Your 20M row table is a likely candidate for table partitioning.
Re: How to approach this [message #219288 is a reply to message #219253] Tue, 13 February 2007 20:03 Go to previous message
rleishman
Messages: 3728
Registered: October 2005
Location: Melbourne, Australia
Senior Member
If you want to join every row (or a significant subset) in the 20M row table then an index is (probably) not going to help; if you read every row in the table, why would you want to read every row in the index as well? If you only want to join a small subset of the rows then index the column that will restrict the subset.

If you do want to join every row in both tables, you will run up against a problem with Hash Joins whereby it starts spilling to disk if the smaller table exceeds your Hash Area Size. When this happens, BOTH tables need to be partitioned in Temp space, so the performance implications for a 20M row table are huge.

There are 4 ways to avoid this problem.
  1. Fast: If you only reference a few columns in one of the tables, create an index that includes the join key as the first column(s) and also includes any other filter or selected columns. This permits a Nested Loops join without a table lookup, and 20M table lookups are VERY costly.
  2. Fairly Fast: partition both tables on the join key, with equivalent partitions in each table. This is equivalent to the partitioning operation performed by Hash Joins when the Hash Area Size is too small. If each partition does not exceed the Hash Area Size then the join will be pretty efficient.
  3. Very Fast: If appropriate, the smaller table may be rebuilt in a single-table Hash Cluster, clustered on the join key. This also permits a nested loops join, except the 20M lookups are single-block hash-probes into the cluster. This is functionally equivalent to a hash join with a limitless Hash Area Size. There are lots of reasons NOT to hash cluster a table. Make sure understand them by reading the Concepts and Performance Tuning manuals before you attempt this. Also speak to the DBA. Unless you really understand your data, I would definitely avoid this method.

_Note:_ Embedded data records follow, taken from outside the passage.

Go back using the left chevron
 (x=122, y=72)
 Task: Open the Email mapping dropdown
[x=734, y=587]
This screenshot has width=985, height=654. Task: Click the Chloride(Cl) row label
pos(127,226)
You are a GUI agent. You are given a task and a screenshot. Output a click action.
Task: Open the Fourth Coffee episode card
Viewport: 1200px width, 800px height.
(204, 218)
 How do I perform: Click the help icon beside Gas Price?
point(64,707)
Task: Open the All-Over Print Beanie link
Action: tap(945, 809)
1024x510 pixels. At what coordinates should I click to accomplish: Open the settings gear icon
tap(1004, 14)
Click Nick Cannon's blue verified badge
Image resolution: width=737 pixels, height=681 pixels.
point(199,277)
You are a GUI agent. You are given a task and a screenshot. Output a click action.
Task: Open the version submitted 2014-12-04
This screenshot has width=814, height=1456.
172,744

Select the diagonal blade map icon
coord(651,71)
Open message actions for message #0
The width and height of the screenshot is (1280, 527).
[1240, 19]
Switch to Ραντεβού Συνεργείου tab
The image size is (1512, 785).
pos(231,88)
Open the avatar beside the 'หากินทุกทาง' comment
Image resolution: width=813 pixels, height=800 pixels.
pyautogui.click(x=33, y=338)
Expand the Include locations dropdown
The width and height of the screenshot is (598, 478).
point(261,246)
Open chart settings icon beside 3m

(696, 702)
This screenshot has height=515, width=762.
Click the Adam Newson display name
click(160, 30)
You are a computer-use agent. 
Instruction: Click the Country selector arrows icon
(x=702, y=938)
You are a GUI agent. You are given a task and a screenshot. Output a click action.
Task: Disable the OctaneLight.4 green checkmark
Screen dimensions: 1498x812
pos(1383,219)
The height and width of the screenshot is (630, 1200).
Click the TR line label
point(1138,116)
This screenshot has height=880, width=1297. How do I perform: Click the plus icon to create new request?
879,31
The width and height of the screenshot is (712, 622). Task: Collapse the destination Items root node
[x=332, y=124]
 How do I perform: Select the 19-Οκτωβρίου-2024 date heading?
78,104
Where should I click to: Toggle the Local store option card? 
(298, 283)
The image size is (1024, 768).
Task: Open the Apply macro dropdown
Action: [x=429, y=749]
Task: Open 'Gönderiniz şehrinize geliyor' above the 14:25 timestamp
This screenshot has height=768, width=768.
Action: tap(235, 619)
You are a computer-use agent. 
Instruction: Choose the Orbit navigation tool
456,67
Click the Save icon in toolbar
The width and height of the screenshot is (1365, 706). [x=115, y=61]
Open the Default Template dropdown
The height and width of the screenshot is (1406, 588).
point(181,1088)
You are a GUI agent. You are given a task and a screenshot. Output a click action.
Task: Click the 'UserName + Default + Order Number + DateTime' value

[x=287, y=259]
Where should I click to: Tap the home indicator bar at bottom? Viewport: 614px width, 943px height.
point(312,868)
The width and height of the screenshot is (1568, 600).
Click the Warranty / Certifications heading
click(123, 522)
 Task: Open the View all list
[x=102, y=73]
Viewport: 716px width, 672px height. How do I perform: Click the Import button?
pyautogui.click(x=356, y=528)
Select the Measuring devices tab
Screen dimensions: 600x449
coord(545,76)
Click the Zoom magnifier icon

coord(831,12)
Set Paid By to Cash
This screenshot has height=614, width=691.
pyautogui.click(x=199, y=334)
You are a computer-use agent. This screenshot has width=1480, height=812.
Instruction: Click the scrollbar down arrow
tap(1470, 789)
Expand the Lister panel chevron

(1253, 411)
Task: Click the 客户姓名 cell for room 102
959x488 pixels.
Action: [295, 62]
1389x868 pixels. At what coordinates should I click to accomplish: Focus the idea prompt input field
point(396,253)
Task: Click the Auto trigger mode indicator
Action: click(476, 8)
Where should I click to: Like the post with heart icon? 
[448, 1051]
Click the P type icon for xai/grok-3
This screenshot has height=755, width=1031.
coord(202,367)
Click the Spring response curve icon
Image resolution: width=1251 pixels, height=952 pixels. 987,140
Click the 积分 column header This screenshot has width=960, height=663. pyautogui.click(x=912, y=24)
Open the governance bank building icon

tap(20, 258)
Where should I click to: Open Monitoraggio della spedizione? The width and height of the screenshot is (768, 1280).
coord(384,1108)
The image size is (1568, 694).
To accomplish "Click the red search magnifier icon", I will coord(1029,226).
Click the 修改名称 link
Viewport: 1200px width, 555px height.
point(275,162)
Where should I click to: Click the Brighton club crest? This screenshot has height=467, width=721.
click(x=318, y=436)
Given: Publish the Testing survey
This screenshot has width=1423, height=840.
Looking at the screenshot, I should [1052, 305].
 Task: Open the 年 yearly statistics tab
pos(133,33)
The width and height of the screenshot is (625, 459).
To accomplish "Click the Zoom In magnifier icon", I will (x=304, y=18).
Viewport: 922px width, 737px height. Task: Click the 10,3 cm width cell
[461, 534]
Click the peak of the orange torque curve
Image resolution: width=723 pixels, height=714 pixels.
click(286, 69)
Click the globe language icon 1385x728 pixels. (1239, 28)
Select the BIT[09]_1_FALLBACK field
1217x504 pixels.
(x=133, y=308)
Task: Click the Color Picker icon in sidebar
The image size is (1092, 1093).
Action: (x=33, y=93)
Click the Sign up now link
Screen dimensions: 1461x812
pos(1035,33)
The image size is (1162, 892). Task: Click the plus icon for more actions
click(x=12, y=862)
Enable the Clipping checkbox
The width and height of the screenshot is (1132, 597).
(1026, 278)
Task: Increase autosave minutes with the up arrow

  4. Warp-speed: The absolute fastest way to join two tables - bar none - is a cluster join. This is where both tables reside in the same cluster (either index cluster or hash). This is only appropriate when the two tables are inseperable: any SQL that accesses one will almost surely access the other. A good example is INVOICE and INVOICE_LINE. A bad example is INVOICE and CUSTOMER. There are even more reasons NOT to cluster multiple tables. Avoid this method unless you really understand clusters and your data.